Il dipartimento di Giustizia degli Stati Uniti ha avviato un’indagine contro Jerome Powell, presidente della Federal Reserve

La procura del distretto di Washington DC ha avviato un’indagine penale nei confronti di Jerome Powell, presidente della Federal Reserve (la banca centrale degli Stati Uniti, comunemente detta Fed), in merito alla ristrutturazione della sede centrale della banca a Washington e all’eventualità che Powell abbia mentito al Congresso in merito alla portata del progetto. La Federal Reserve ha ricevuto un’ordinanza che la obbliga a fornire determinati documenti a una giuria, che poi deciderà se rinviare a giudizio Powell.

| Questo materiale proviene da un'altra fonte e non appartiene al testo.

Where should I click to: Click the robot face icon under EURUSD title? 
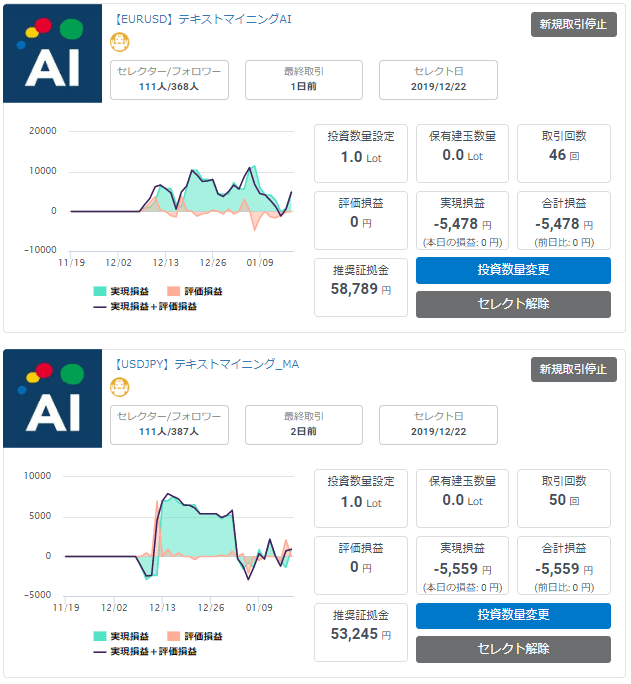pyautogui.click(x=119, y=42)
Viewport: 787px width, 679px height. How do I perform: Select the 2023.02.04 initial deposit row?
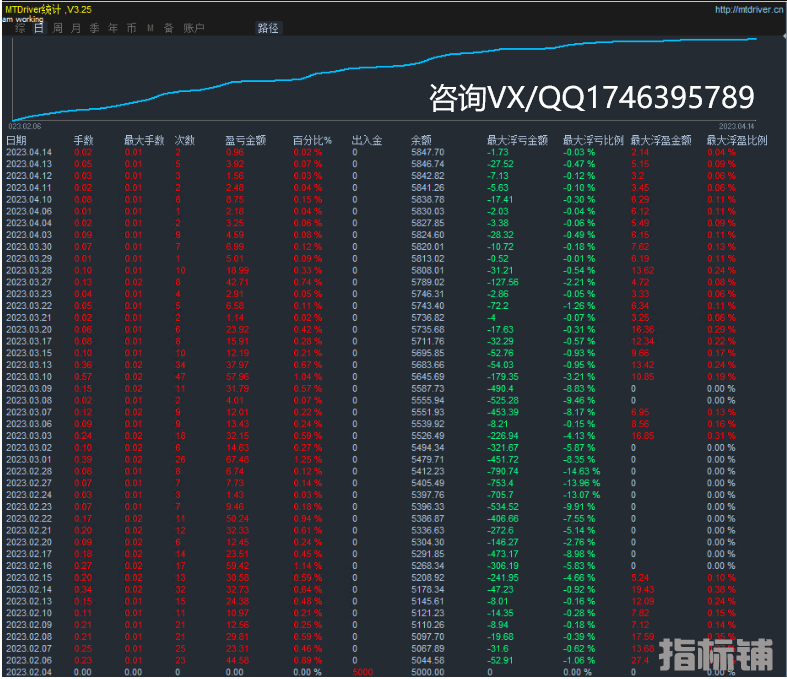[28, 672]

L’apertura dell’indagine è stata annunciata dallo stesso Powell, che l’ha definita «senza precedenti» e ne ha messo in dubbio le motivazioni: ha detto che i costi dei lavori di ristrutturazione sarebbero solamente un pretesto usato dall’amministrazione Trump per mettere sotto pressione lui e la Federal Reserve. Secondo Powell il vero motivo sarebbe il fatto che la Federal Reserve «fissa i tassi di interesse in base alle proprie migliori valutazioni (…) piuttosto che in base alle preferenze del presidente». Trump prova da mesi a influenzare le decisioni della Fed, che però secondo il proprio statuto dovrebbe operare in maniera indipendente.
I lavori di ristrutturazione al centro dell’inchiesta su Powell sono iniziati nel 2022 e dovrebbero terminare nel 2027. Si stima che i loro costi superino di circa 700 milioni di dollari il budget iniziale pari a 2,5 miliardi. La Fed ha pubblicato alcune spiegazioni sul proprio sito e nel chiarire i motivi dei costi eccedenti ha fatto riferimento a spese legate a materiali, attrezzature e manodopera e a circostanze impreviste, come una quantità di amianto da rimuovere superiore alle previsioni.
L’indagine si inserisce nel più ampio contrasto fra il presidente degli Stati Uniti Donald Trump con la Federal Reserve e con il suo presidente Jerome Powell, contrasto legato principalmente alla gestione dei tassi di interesse del paese (uno dei più importanti strumenti di politica monetaria). In agosto Trump aveva ordinato il licenziamento con effetto immediato di Lisa Cook, una dei membri del Consiglio dei governatori della Federal Reserve, licenziamento poi sospeso dalla Corte Suprema, e ha minacciato più volte di licenziare lo stesso Powell, cosa che di fatto però non può fare, per sostituirlo con una persona a lui più vicina e influenzare così le decisioni sui tassi.